Expanding the therapeutic landscape of PDE10A inhibition through alchemical absolute binding free energy calculations and in‐vitro evaluation

In preclinical models, Phosphodiesterase-10A (PDE10A) inhibition has shown efficacy for Parkinson's and Huntington's diseases and is potentially a therapeutic approach for schizophrenia. In this study, computational approaches were employed to identify selective PDE10A inhibitors from a series of olefinated benzosuberene analogues.
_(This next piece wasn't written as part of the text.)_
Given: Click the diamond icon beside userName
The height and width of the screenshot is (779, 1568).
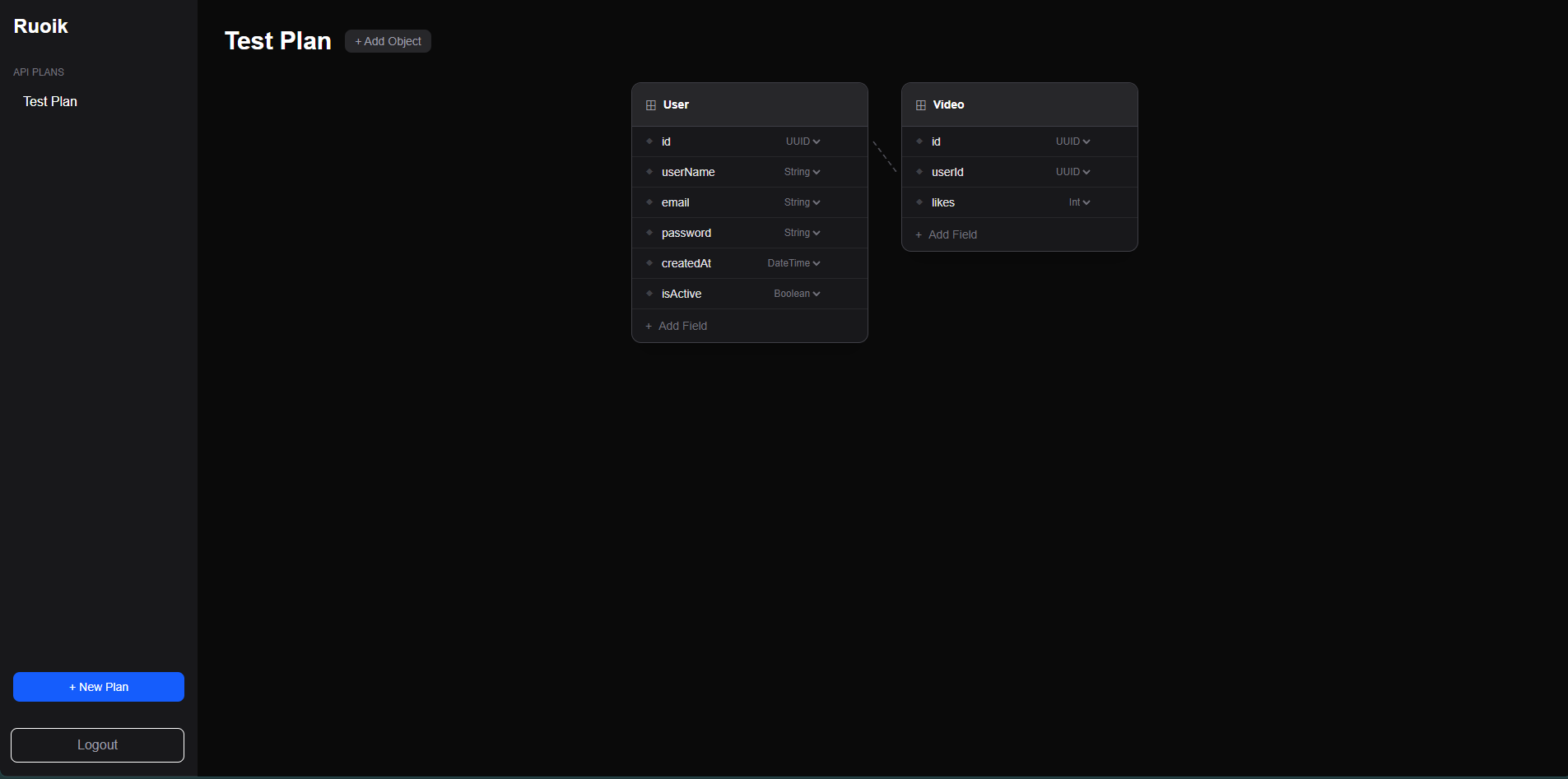Looking at the screenshot, I should (649, 172).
The molecular interactions and docking scores of the selected molecules were compared with three different co-crystal inhibitors of PDE10A. Molecular dynamics (MD) simulations confirmed the stability of the screened hit molecules with PDE10A, and AMKPD-52 was found to uniquely interact with the selectivity pocket residue Tyr-683. Further refinement using steered MD simulations and umbrella sampling simulations with a total simulation time of ~72 μs reinforced AMKPD-52 as the potential lead molecule. Absolute binding free energy calculations performed using multistate Bennett acceptance ratio method consistently ranked AMKPD-52 as the potential lead molecule for PDE10A inhibition. Experimental evaluation revealed an IC₅₀ value of 11.52 μM for AMKPD-52, confirming its inhibitory activity against PDE10A. Although the binding affinity and potency were modest compared to the reference inhibitor TAK-063, the natural origin and straightforward synthetic tractability of AMKPD-52 make it an attractive candidate for further medicinal chemistry optimization. These findings warrant in vivo validation to assess the therapeutic potential of AMKPD-52 in PDE10A-targeted interventions.